TIATON's BT Implementation
The internal/bt package implements behavior trees in Go with extensions for persistence:
// Core types
type Status int
const (
Success Status = iota
Failure
Running
)
// Node interface
type Executor interface {
Execute(ctx context.Context, view *View) Status
}
// Composite nodes
func Sequence(id string, children ...Node) Node
func Fallback(id string, children ...Node) Node
func ParallelWithMemory(id string, policy Policy, children ...Node) Node
The key extension is ParallelWithMemory — a parallel node that remembers which children have completed across ticks. This is what enables async skill execution:
ParallelWithMemory (RequireAll)
├── Skill: check_credit → SUCCESS (completed tick 2)
├── Skill: verify_identity → RUNNING (waiting for external service)
└── Skill: check_sanctions → SUCCESS (completed tick 1)
Tree returns: RUNNING (one child still in progress)
Next tick, when the external service responds:
ParallelWithMemory (RequireAll)
├── Skill: check_credit → (remembered SUCCESS)
├── Skill: verify_identity → SUCCESS (event received)
└── Skill: check_sanctions → (remembered SUCCESS)

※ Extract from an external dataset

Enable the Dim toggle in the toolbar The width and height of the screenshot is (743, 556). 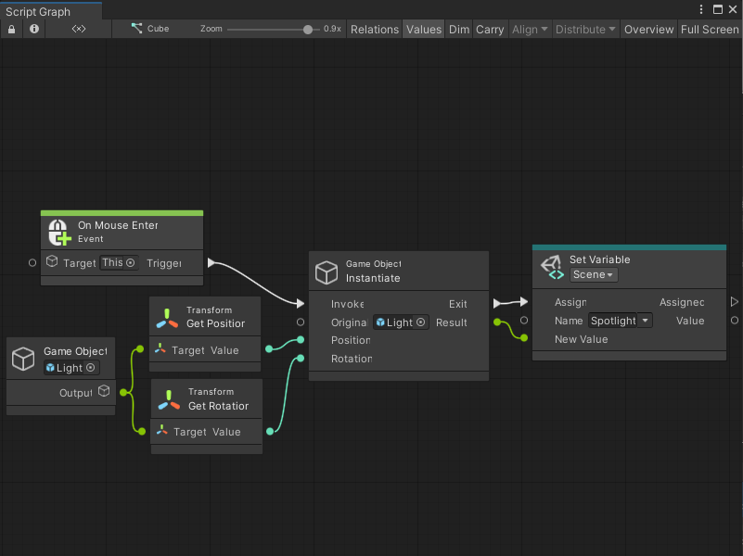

Tree returns: SUCCESS (all children done)
Session Persistence
The entire tree state serializes to JSON:
{
"indexes": {
"n1": { "status": "success" },
"n2": { "status": "success" },
"n3": { "status": "running", "composite_index": 1 },
"n4": { "status": "success" },
"n5": { "status": "running" }
},
"jobs": [
{
"job_id": "job_44f1",
"node_id": "n5",
"job_type": "identity.v1.VerificationService/Verify"
}
]
}
Node IDs are deterministic — the same tree definition always produces the same IDs (n1, n2, n3...). This means you can:
- Serialize the session on server A
- Rebuild the tree on server B
- Node IDs match → state maps correctly
- Resume execution seamlessly
The Agent Layer
The internal/bt/agent package builds goal-directed behavior on top of the behavior tree:
Agent Tick:
1. Evaluate predicates (DMN + Starlark)
2. Check which goals are unmet
3. Find eligible skills (requires met, ensures not met)

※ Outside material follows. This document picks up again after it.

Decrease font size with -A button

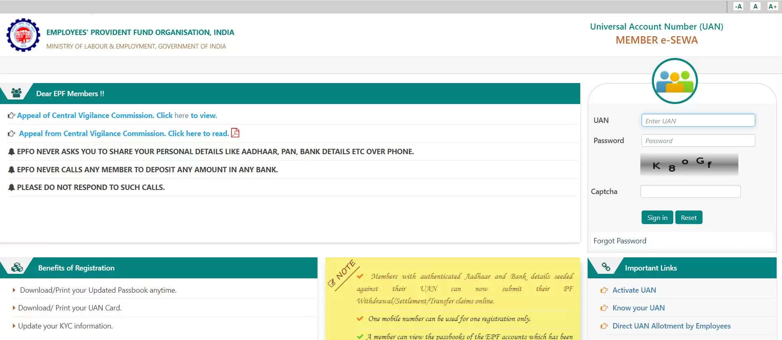(x=738, y=7)
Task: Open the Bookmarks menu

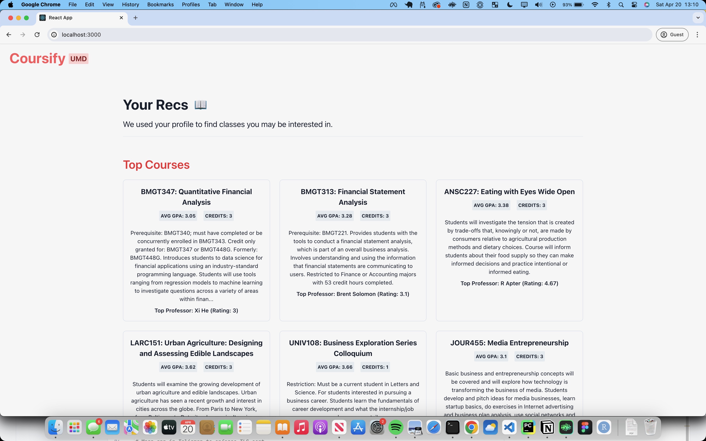Action: tap(160, 5)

4. Calculate goal affinity (BFS backward)
5. Select best skill (or parallel set)
6. Build behavior tree nodes
7. Execute one tick of the tree
8. Process commands (job submissions, timer schedules)
9. Record audit data
The agent doesn't hardcode the execution order. It re-evaluates the situation each tick and selects the best action based on current state.
Deterministic Node IDs
This is subtle but critical. When you serialize a session and later rebuild the tree, the node IDs must match:
type Controller struct {
nodeSeq int // deterministic counter
}
func (c *Controller) nextNodeID() string {
c.nodeSeq++
return fmt.Sprintf("n%d", c.nodeSeq)
}
Same Build() call order → same IDs every time. This enables cross-process session resume without storing the tree structure — only the state snapshot.
Why This Matters
| Property | State Machine | Behavior Tree |
|---|---|---|
| Complexity growth | O(n²) transitions | O(n) nodes |
| Parallel execution | Explicit fork/join | ParallelWithMemory |
| Error handling | Per-state handlers | Fallback composition |
| Async resume | Checkpoint + restore | Native RUNNING state |
| Reusability | States are unique | Subtrees are reusable |
| Determinism | Depends on impl | Guaranteed by design |
Behavior trees give TIATON a foundation that scales with workflow complexity while remaining predictable and debuggable. Every decision the agent makes traces back to the tree structure, the current state, and the predicate evaluations — all visible in the session trace.